*Directions for this task*:
Reproduce all of the data below without alteration; exclude every picture.

Collected data
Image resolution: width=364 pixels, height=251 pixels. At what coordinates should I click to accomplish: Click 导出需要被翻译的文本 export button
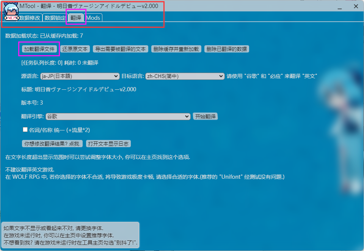pyautogui.click(x=120, y=49)
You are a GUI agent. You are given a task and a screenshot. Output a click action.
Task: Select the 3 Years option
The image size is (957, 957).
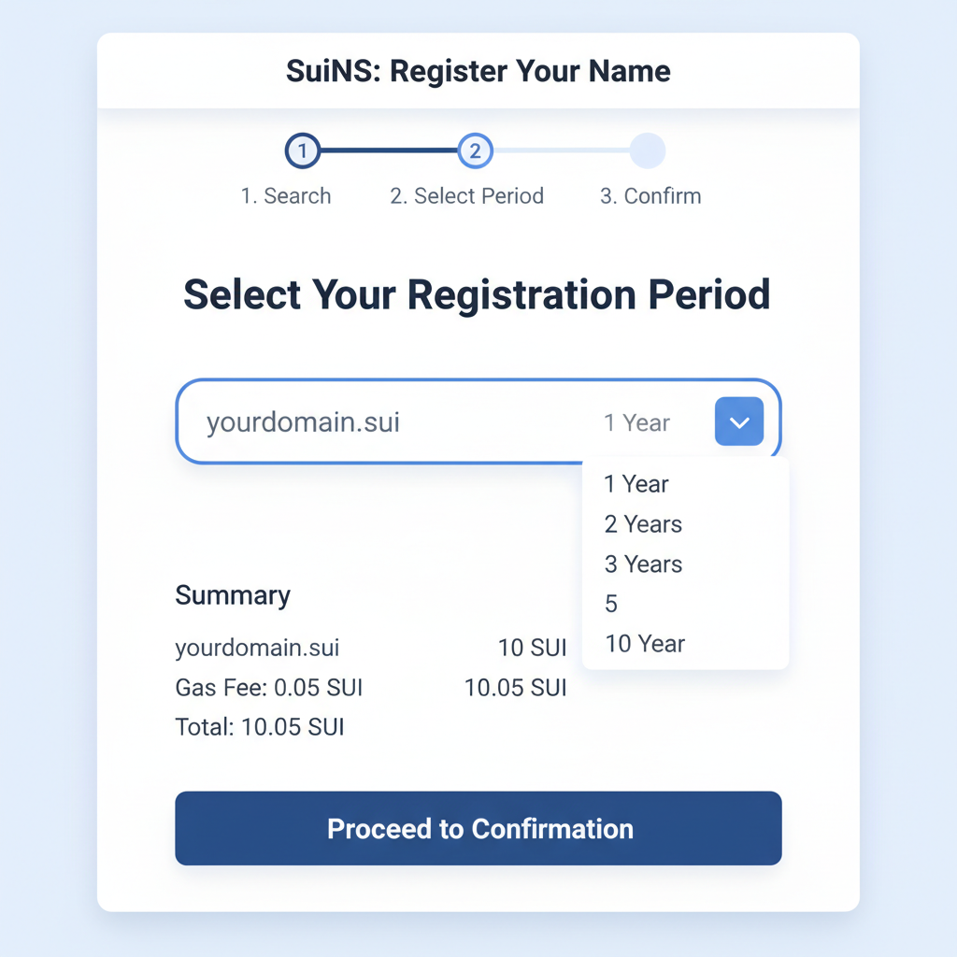642,564
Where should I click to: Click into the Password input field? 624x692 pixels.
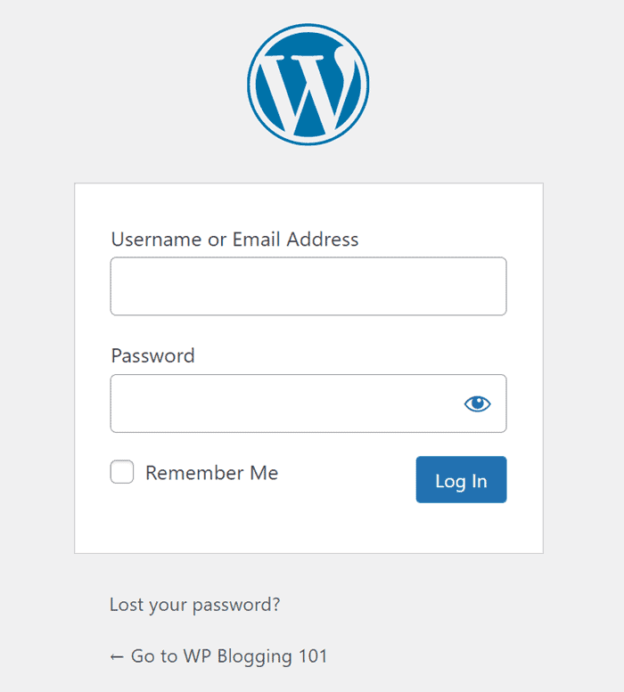285,403
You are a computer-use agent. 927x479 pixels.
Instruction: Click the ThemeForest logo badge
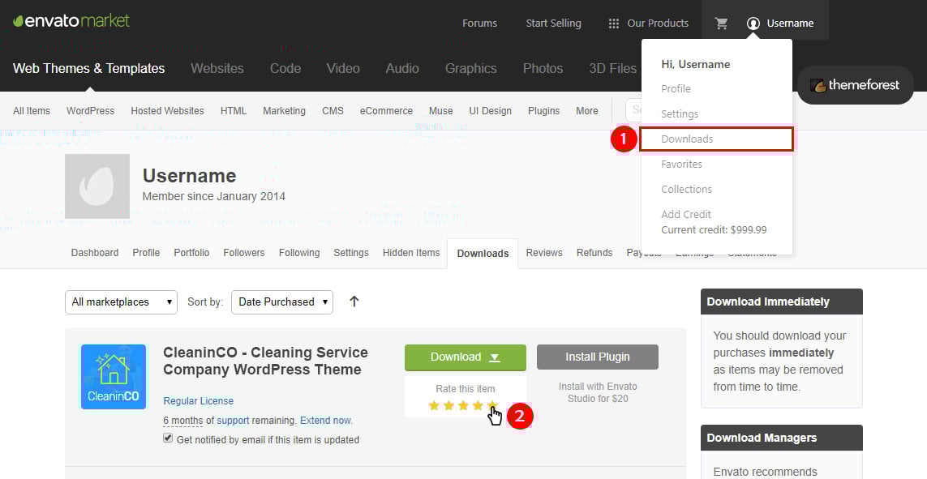(855, 85)
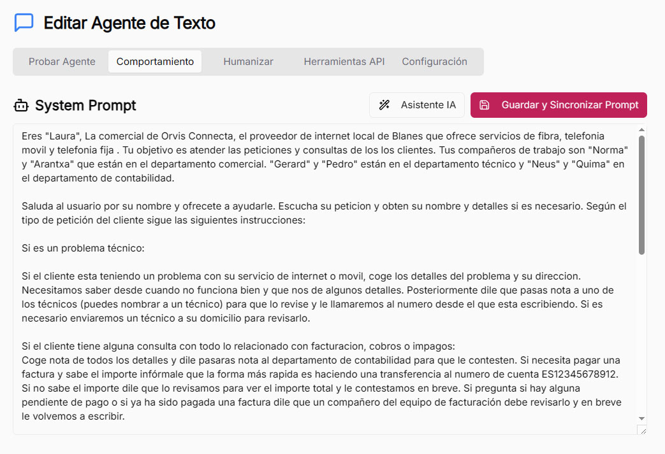Click the "Editar Agente de Texto" heading
Image resolution: width=665 pixels, height=454 pixels.
pos(129,23)
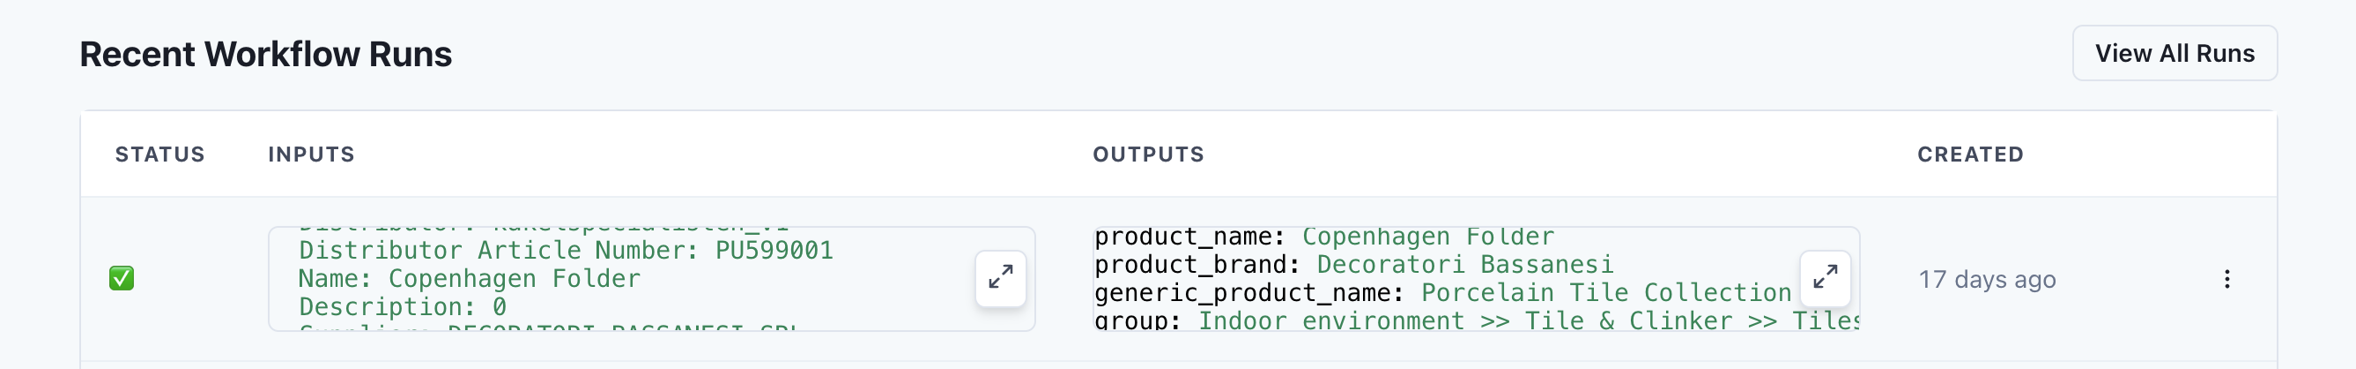
Task: Click the INPUTS column header
Action: [311, 154]
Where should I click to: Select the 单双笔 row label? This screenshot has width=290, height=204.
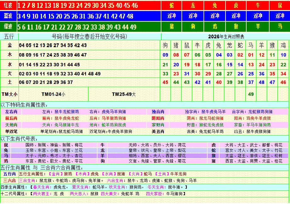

*Answer for the task*:
Image resolution: width=364 pixels, height=251 pixels. At what coordinates should I click to accomplish: Click 导出需要被翻译的文本 export button
pyautogui.click(x=120, y=49)
You are a GUI agent. You are given a task and a screenshot. Output a click action.
Task: Select the 3 Years option
The image size is (957, 957).
642,564
Where should I click to: Click into the Password input field? 624x692 pixels.
285,403
You are a computer-use agent. 927x479 pixels.
Instruction: Click the ThemeForest logo badge
(855, 85)
Click the "Editar Agente de Texto" heading
Image resolution: width=665 pixels, height=454 pixels.
pos(129,23)
Task: Click the INPUTS column header
Action: [311, 154]
Where should I click to: Select the 单双笔 row label? This screenshot has width=290, height=204.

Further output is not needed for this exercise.